We interview M.L. Clark, author of “The Stars, Their Faces Uplifted in Song” in the Noir Fire anthology.
TFF: What does “The Stars, Their Faces Uplifted in Song” mean to you?
M.L. Clark: In my earlier fiction, I was trying to figure out how to manifest characters who better represented my own sense of a subject-position, as an enby who really hates labels. I wanted to capture the feeling of being someone who carries many different performances of self who moves through a world where oppression comes in the form of many stringent hierarchies. All of this is background for me, though. Readers should still be able to enjoy it as is, as the story of a world-weary AI detective on an interplanetary case.
TFF: You have achieved an unusual take on (near) immortality in this story, managing to avoid both cliché and pathos. Do you think it is possibly to be both deathless and human?
MLC: I think we humans often go through periods when life feels endless, which—while obviously inaccurate—is a point of view contained within the human condition. I feel the endlessness of our struggles sometimes, the acute grief and weariness of knowing that we won't fix all the crises that need fixing in our lifespans. Being fleeting in a world of oppression that will outlive us is a delicate but important tension to explore.
TFF: Would you like to visit another planet?
MLC: Oh good grief, no. I haven't even explored enough of this one. I love the photography from all our wonderful, fearless bots, though!
TFF: If you could give life to an inanimate object, what would you choose?

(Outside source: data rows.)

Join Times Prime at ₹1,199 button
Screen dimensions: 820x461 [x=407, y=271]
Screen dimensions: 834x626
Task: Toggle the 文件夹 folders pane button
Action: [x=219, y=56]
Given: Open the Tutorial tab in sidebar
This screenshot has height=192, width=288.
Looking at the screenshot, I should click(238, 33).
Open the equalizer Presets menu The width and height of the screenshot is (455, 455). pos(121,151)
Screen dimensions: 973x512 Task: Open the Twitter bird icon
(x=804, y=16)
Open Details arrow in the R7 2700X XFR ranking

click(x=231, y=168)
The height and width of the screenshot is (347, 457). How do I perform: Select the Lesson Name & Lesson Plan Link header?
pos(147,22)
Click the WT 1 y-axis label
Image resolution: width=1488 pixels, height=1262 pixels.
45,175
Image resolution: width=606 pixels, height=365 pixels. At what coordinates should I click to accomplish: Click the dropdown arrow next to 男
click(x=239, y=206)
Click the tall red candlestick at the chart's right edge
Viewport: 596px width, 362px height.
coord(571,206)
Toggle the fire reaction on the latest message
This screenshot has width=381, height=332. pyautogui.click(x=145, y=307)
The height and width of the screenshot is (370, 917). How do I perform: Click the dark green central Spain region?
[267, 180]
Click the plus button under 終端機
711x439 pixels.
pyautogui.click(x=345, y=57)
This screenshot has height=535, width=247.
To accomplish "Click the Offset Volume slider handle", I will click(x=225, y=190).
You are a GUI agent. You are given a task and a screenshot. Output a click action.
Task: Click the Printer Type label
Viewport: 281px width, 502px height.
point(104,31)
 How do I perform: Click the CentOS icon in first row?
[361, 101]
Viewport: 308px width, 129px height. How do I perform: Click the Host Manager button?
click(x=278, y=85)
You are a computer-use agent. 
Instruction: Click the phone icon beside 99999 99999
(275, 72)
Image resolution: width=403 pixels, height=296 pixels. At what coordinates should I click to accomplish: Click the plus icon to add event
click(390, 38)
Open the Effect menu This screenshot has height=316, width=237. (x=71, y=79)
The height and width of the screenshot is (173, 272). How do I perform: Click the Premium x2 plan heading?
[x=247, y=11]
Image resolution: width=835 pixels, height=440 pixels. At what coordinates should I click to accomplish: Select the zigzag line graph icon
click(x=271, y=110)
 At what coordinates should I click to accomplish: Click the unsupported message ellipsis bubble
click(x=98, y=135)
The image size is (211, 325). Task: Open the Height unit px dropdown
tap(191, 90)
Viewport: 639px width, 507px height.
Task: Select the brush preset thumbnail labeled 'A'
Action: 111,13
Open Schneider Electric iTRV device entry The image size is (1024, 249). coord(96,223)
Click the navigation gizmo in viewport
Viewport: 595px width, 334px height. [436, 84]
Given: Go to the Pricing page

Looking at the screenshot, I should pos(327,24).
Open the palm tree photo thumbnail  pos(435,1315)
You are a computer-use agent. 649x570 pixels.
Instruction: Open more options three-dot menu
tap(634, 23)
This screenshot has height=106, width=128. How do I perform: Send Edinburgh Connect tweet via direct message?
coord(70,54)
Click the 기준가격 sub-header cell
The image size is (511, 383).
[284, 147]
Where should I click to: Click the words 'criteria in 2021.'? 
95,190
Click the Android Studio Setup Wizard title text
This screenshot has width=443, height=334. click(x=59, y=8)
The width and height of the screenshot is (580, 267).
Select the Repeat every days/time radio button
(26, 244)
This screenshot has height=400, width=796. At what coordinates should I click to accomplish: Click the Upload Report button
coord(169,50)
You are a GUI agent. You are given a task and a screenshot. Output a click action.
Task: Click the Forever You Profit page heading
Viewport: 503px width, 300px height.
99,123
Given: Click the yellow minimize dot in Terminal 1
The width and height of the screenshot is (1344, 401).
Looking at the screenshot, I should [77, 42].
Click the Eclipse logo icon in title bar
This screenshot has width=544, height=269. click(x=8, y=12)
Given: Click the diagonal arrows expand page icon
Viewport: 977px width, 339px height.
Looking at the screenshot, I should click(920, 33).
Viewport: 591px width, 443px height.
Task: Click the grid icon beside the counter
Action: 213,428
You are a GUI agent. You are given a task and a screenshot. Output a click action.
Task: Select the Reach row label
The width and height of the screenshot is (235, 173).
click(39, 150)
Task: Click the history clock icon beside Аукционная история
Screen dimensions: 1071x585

MLC: I think I have to go with a house, since I live in Colombia, a land with a pretty famous depiction of a magical house (care of García Márquez). But it would have to be the right house, one that seems like it would have a good personality if it came to life. And not too much self-awareness, not enough to resent being conscious but unable to uproot itself. That would be hell for the poor thing. In fact, let's not give me animation-powers. I'd probably Monkey's-Paw it, and add to worldly suffering.
TFF: Other than Noir and SF, what two (or more) genres would you like to see smashed together in a future anthology?
MLC: We've had solarpunk, but I think we really need more solar nihilism, because solarpunk can fall into this idea that having cool new gadgets is enough. I want to see more worlds focussed on the deeper complexities of building sustainable future societies, but with our expectations of long-term change made much more realistic. We can't "stop" climate change, but we can mitigate its effects and ease its impact on the survivors. What will that look like in the stories we tell?
TFF: What are you working on next?
MLC: Currently trying to finish editing on another AI detective story, this one a novel that tackles neoliberalism through a future in which a highly market-driven alien species paves (Earthly) paradise and puts up an amusement park. One of the attractions is an AI character generated from a near-future movie series with a Bond-esque man-of-mystery. As he starts to realize what he is, and what's happened to humankind, he also has a mystery to solve for his employer. Ideally the first in a series, but we'll see if the markets are favourable to a story critical of markets themselves!